Sabre already has a test store to open to the public in Florida. I know, it seems fast to me too. Dwight figures this is his big chance to prove himself and score the vice president's post from Nellie. His big plan involves a lot of Chuck tie ins, appealing to his stereotype of bloggers (which turns out to be pretty accurate), building fake buzz by having Erin pose as a hipster, making Kathy flirt with the stereotypical bloggers, and, most disastrously, letting Ryan give the big presentation. These succeed to varying degrees, but Ryan panics and skips town, forcing Jim to step into his tiny little shoes. The presentation is a Ryan Howard classic, all flash and no substance, but the customers seem impressed, even if Nellie doesn't.
Meanwhile, in Scranton, Andy explains that his new shiner is the result of his protecting Pam from a gang of two-wheeled ruffians in the parking lot, leaving out the fact that the biker who hit him was a fifth-grader on a Schwinn. In order to keep the employees from calling the cops, which would unravel his whole cover story, Andy asks Toby to teach everyone self-defense. It's going fine, at least by Dunder-Mifflin standards, until the mother of Andy's assailant drags her into the office to apologize. Everyone mocks Andy for getting beat up by a girl, which somehow leads to Kelly hijacking the self-defense training by attacking Toby. When Andy steps in, he gets another black eye, but avoids further mocking by pointing out that he got these injuries standing up for others. So he ends up preserving his dignity after all, at least up until he downs all the wine and painkillers.

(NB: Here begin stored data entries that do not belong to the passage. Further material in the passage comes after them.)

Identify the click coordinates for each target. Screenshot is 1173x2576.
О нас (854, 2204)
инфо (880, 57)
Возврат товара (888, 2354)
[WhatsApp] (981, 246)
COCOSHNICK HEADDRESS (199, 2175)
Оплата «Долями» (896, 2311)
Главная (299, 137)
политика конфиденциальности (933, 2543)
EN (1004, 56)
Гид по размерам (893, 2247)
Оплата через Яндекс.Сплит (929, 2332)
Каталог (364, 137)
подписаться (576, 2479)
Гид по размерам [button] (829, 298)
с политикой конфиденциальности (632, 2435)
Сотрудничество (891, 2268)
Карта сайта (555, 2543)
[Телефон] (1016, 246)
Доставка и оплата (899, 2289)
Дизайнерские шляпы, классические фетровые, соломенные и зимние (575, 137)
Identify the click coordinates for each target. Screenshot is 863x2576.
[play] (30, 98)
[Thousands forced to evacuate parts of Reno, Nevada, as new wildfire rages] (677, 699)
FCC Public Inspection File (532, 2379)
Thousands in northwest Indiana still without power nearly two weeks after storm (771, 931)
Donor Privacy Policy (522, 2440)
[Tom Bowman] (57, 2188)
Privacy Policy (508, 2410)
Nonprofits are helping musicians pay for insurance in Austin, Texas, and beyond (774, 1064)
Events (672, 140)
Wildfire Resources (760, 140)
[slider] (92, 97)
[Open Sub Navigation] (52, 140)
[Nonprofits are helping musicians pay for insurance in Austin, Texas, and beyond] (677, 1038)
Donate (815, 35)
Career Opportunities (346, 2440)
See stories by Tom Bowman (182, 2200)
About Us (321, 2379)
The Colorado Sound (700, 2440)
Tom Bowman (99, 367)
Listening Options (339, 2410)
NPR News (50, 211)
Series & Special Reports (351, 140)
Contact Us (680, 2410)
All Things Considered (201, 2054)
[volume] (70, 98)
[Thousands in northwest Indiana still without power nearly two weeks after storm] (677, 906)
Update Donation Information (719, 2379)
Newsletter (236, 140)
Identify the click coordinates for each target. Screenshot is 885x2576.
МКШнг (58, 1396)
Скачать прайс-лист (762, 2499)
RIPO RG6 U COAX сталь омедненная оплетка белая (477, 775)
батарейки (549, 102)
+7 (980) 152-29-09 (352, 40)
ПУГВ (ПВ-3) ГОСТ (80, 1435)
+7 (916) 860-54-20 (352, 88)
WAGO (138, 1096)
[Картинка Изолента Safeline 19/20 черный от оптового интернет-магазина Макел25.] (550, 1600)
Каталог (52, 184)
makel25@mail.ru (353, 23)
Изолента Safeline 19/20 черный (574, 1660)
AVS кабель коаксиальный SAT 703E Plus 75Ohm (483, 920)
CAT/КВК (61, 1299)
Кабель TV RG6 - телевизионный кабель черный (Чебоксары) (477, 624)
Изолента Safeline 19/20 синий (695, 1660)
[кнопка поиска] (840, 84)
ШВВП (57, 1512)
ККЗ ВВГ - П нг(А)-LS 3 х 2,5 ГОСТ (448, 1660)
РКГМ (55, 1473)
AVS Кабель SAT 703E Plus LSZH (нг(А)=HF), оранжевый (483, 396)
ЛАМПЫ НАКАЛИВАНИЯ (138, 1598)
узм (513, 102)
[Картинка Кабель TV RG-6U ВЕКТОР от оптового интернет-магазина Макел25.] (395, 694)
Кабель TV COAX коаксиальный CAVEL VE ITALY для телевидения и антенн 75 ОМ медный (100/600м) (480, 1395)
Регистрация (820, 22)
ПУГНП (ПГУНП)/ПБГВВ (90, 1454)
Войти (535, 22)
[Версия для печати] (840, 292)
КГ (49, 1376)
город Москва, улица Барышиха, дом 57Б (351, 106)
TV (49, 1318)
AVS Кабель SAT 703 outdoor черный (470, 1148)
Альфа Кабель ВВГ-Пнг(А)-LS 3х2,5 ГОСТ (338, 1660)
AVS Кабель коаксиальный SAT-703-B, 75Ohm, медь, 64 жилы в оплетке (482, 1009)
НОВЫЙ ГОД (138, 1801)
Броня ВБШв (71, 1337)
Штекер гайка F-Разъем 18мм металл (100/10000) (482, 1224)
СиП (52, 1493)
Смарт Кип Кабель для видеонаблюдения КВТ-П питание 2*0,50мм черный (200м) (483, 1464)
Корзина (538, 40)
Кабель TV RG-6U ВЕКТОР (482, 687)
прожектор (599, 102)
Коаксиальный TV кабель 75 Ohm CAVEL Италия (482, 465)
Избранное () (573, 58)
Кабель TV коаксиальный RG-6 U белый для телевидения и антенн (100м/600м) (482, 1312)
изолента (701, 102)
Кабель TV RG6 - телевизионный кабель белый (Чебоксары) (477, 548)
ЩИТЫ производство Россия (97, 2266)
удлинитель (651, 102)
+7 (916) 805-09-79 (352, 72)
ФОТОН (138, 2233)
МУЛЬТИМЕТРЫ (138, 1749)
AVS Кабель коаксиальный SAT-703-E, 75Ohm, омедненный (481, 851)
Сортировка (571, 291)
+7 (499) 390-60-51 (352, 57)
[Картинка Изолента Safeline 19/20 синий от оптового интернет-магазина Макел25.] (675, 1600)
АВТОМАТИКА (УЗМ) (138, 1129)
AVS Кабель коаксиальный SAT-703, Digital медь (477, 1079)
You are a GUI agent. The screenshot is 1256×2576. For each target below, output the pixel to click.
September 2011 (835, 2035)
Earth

And Dwight gets made vice president after all. God help us.
A Sabre test store has already been set up somewhere in Florida, with fancy displays and design and a cardboard Chuck standup and Dwight in a royal-blue retail uniform shirt. Needless to say, he's pretty excited about this chance to prove himself and lock in the vice presidency with Nellie. Ryan's more worried that he's going to fall off the chair Dwight's supposed to be holding for him while he ties a banner. Erin is "incognito" as someone camping out in line, wearing glasses and a hat and pretending to be a hipster to try to build buzz. Luckily, she tells us it's really her; otherwise we might have been confused. "There's already people camped out behind me!" she says excitedly, pointing out the homeless guys sleeping next to her tent.
Short credits again, and the team does a hero-shot walk into the store, all (except Erin) wearing triangular Pyramid tablet cases strapped to their chests, like Baby Bjorns for nerds, over their uniform shirts. In the back room (whose décor includes that same "Teamwork" Successories poster that's hung in Scranton for eight years), Nellie gives an inspirational pep talk, which includes lapsing into the harsh cockney accent she had until age 32 and sharing the sad tale of not getting called back after auditioning to be the black Spice Girl. Dwight takes the floor and explains that it's press day, which means bloggers. Luckily he's got a dossier on them, which he hands out while giving the vital info: "Bloggers are gross! Bloggers are obese! Bloggers have halitosis! You're gonna love 'em." I'm going to not take this personally. Ryan stiffly vows that his presentation will make people shit their pants, while Kathy will be the hot girl who talks to bloggers. "Kill me. It was my idea," she asides, which she doesn't really have the hang of yet. Packer's job is to be the sexual predator who goes after teen girls. "I don't see where that gets us, but I'm a team player," Packer says with surprising uncertainty. But he THs that he's just waiting for Dwight to screw up so he can swoop in like a sexual predator. Nellie concludes that she wants to get goose pimples. Dwight: "Speaking of pimples, release the bloggers!"
In Scranton, Pam and Andy walk in at the same time, Andy sporting a black eye so fresh it's still red. There's some extraneous jokes packed in until Kelly (played by the person who wrote this episode, so I have higher hopes than usual lately) blares, "Since the interesting thing happened 'til now, so much time has passed. It's like my life is buffering!" Andy tells everyone the story about how when he and Pam arrived at work, Pam was waylaid by a biker gang, Andy intervened, and after a fight in which some blows were exchanged, the gang left. As he's telling this, the scene of what really happened as captured by a camera in Andy's office window unfolds: a bunch of fifth-grade girls on bicycles rode up and threw pine cones at Pam, and when Andy came over to stop it, one of them socked him in the eye without even getting off her bike. Then they all rode off while Andy stood there crying. But after relating his version of events, which Pam doesn't dispute, Andy gets a round of applause, which he accepts as modestly as Andy can ever manage.